Декабрь в том году выдался какой-то необычный. Он долго не решался сбить последние листья с деревьев, нехотя швырял редкие снежинки. Выросший за ночь ледок не выдерживал тяжести человека, похрустывал, проламывался. А выглянет зимнее солнце, и начинает петь веселая капель. Под ногами — ростепельная слякоть.
И вдруг зима точно спохватилась, принялась наверстывать упущенное. Выли метели. Трещали от мороза деревья.
В один из таких дней Смолин возвращался со станции на заставу. Проводил капитана Кондратьева на совещание в штаб округа и сейчас, полулежа в розвальнях, разговаривал с ездовым Головиным, крепким, коренастым, довольно замкнутым солдатом.
— Товарищ старшина, почему это так получается: одному здорово, просто отчаянно везет, а другому — нет? — недоумевал Головин.
— Вы это к чему?
— Ну взять хотя бы меня… Я, если хотите знать, к самому райвоенкому обращался, когда призывали. На границу просился. На седьмом небе себя чувствовал, когда своего достиг. И вот целый год служу и хоть бы одного, самого завалященького нарушителя взял. Другим два горошка в одну ложку попадает, словно магнитом, нарушителей к ним притягивает, а я… — Головин сокрушенно вздохнул, — а я невезучий какой-то. Только и того, что зеленую фуражку ношу. Вернешься домой, в свои Кимры, и рассказать нечего.

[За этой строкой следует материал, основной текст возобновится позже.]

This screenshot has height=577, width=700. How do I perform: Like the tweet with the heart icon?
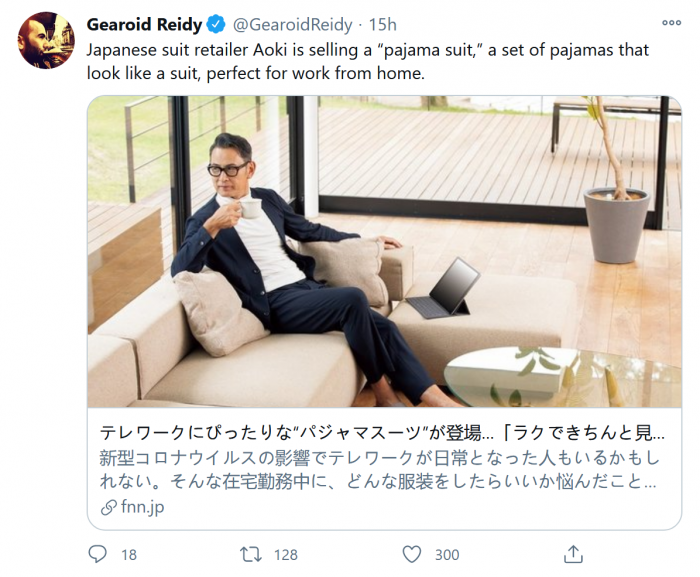click(412, 554)
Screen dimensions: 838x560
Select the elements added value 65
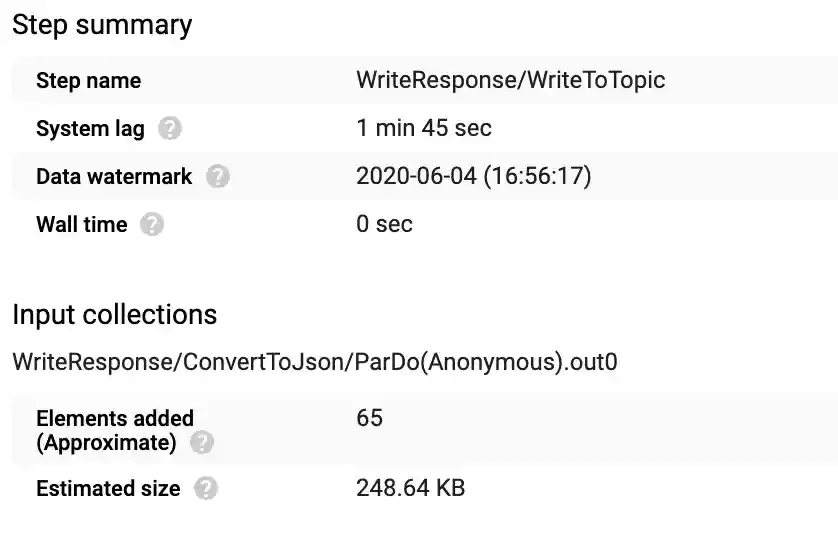(369, 418)
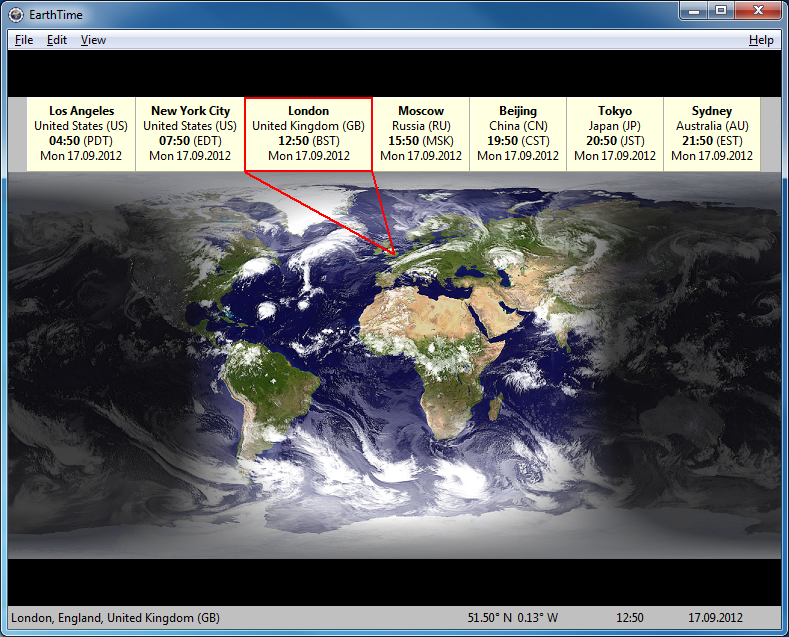The image size is (789, 637).
Task: Minimize the EarthTime window
Action: [694, 10]
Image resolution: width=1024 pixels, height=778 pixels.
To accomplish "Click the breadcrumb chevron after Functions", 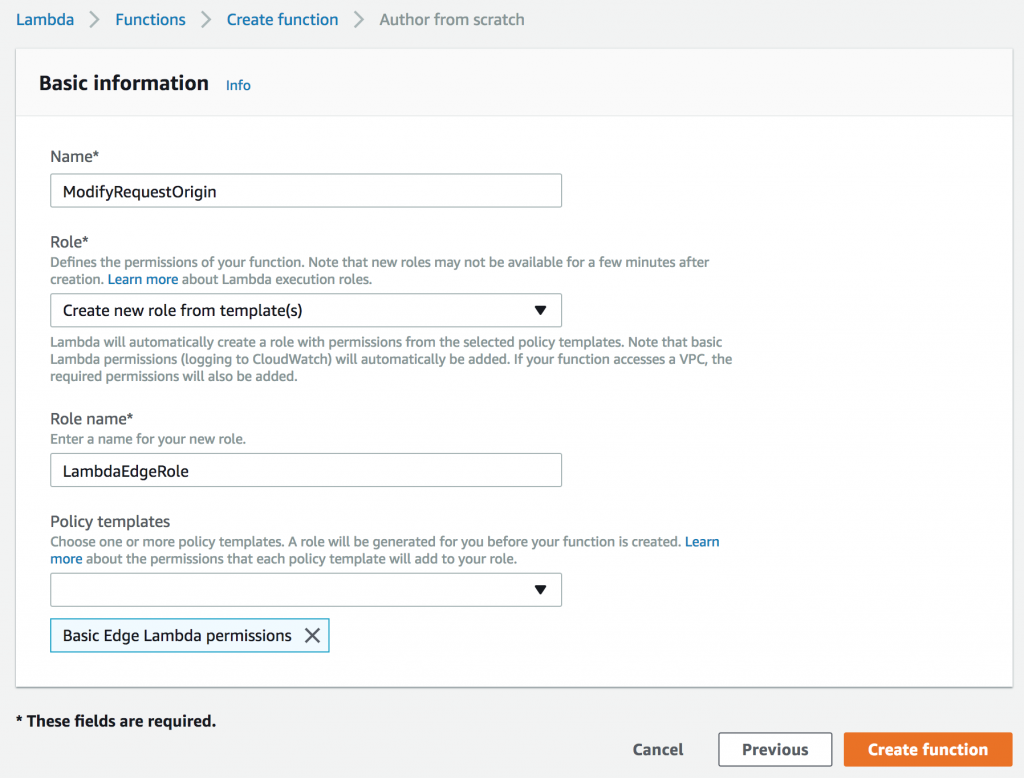I will pos(206,19).
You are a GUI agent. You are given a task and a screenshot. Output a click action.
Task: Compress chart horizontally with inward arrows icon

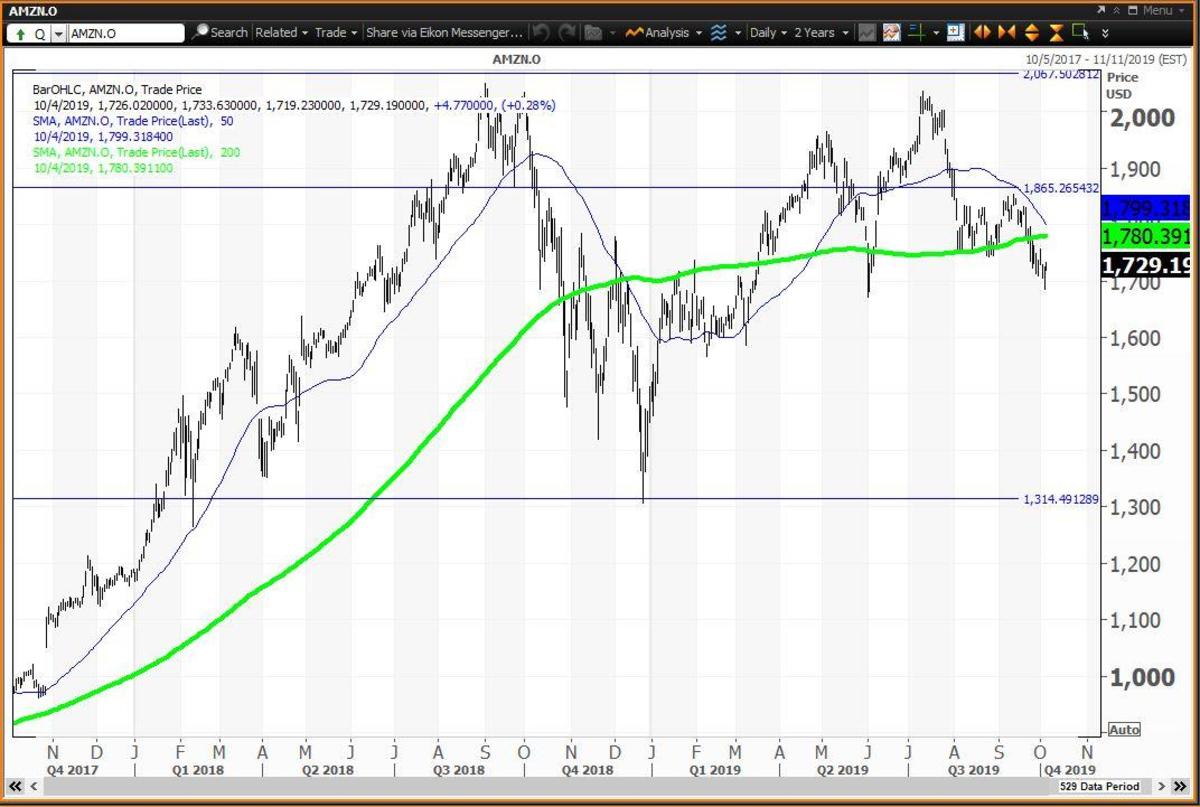[x=1006, y=32]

«Вот чем ты, брат, недоволен, вот почему такой молчальник разговорился», — усмехнулся Смолин и сказал:
— Думаете, у меня такого не было? Проходили и месяц, и полгода, а задержаний ноль целых, ноль десятых. А бывало, что ни день, то есть и есть… Никто не может предсказать и поручиться, где и когда появится нарушитель. Никто…
Даже не видя лица Головина, Смолин чувствовал, что тот недоверчиво улыбается.
— Вам, товарищ старшина, рассуждать легко. У вас — задержаний и задержаний! За сотню будет.
— Пожалуй, побольше наберется…
Сытые кони шли крупной рысью. Из-под саней выбегали две узкие блестящие полоски. Под невысоким зимним небом искрился снег. Вокруг солнца, предвещая стужу, расплывался желтоватый круг. Ну и славно же было вот так мчаться по морозцу!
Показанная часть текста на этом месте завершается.